**Saved entries**

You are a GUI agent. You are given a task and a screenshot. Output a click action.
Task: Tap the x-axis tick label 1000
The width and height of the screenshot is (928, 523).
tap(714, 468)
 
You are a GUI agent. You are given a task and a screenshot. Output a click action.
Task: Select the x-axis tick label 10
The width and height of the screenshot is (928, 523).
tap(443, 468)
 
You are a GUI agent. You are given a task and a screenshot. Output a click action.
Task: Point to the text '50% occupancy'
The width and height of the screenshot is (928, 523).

**Problem to work on**
Only a number is wanted here: how many lines of the records above contain "label".

**Result of this task**
2